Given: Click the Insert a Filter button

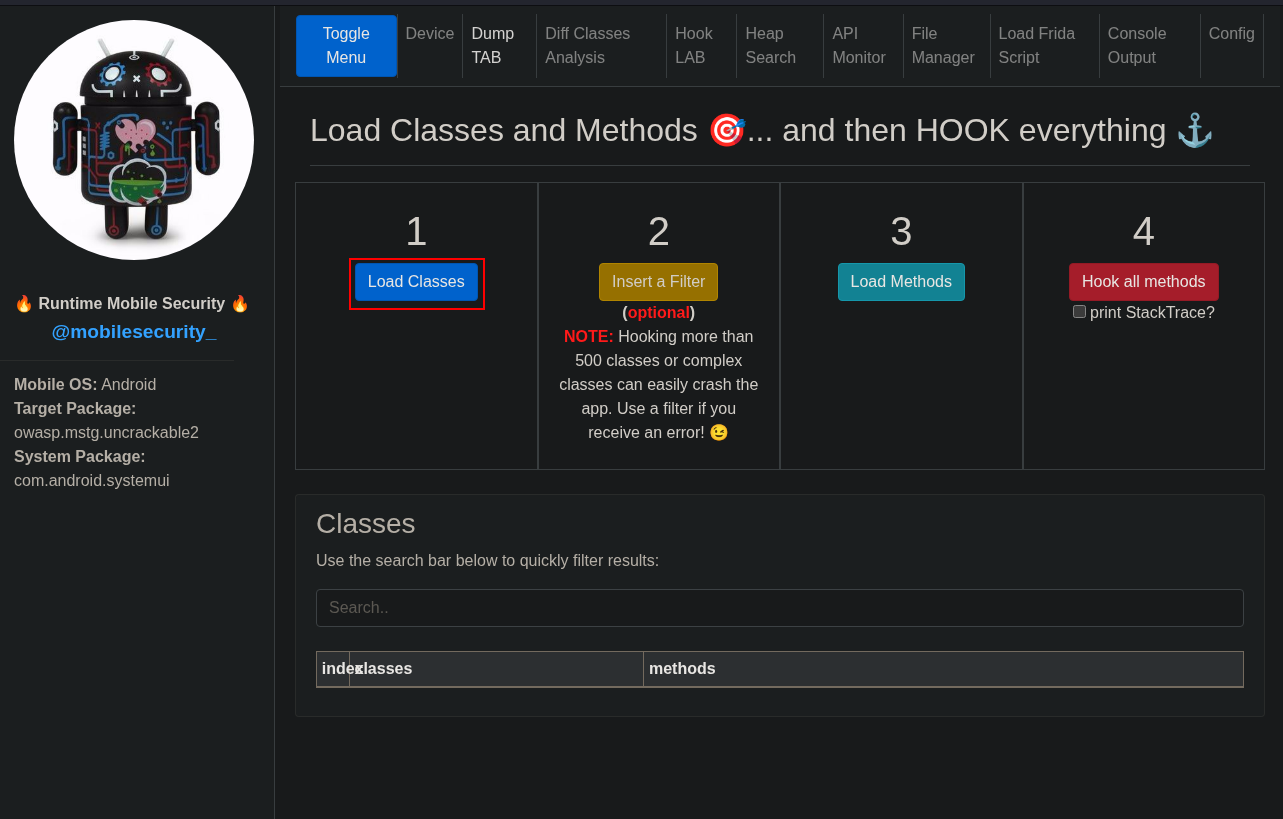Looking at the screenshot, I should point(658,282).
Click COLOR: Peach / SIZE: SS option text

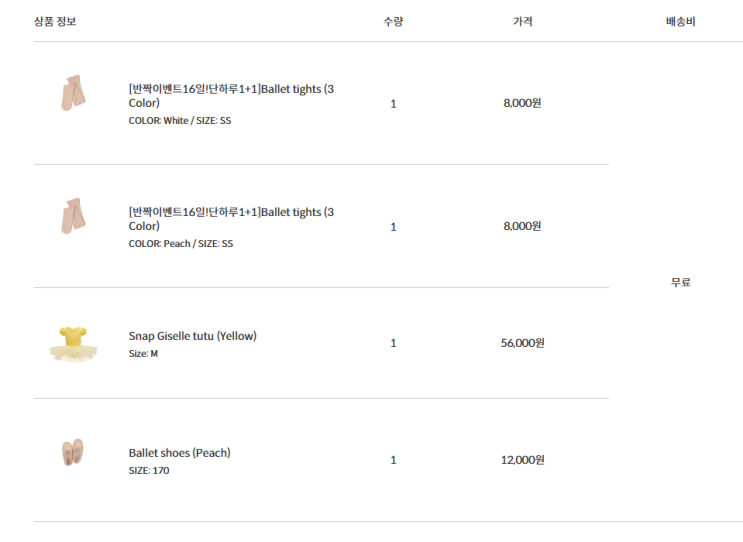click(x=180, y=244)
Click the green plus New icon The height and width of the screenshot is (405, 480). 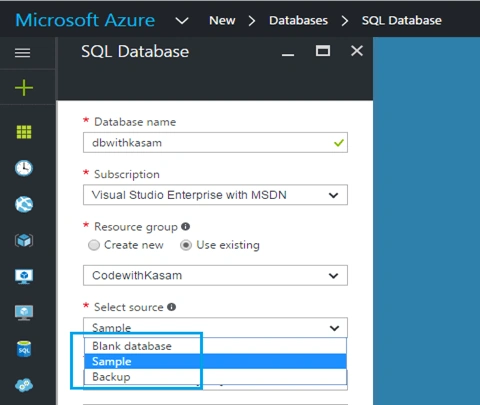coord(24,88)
========
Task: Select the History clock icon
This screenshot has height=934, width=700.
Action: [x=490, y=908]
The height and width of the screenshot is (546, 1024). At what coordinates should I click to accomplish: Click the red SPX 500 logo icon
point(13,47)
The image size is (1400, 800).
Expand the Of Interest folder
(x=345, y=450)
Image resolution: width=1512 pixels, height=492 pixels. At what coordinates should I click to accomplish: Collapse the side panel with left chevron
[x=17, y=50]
========
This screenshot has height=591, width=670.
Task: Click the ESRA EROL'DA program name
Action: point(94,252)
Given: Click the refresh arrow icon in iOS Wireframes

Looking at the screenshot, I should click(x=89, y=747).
========
**WHAT THE TASK ASKS:** Give back exactly the lines above, from the line containing "Task: Select the History clock icon" through the line containing "The image size is (1400, 800).", with both end lines and nothing more.

**RESULT OF THIS EXERCISE:**
Task: Select the History clock icon
This screenshot has height=934, width=700.
Action: [x=490, y=908]
The height and width of the screenshot is (546, 1024). At what coordinates should I click to accomplish: Click the red SPX 500 logo icon
point(13,47)
The image size is (1400, 800).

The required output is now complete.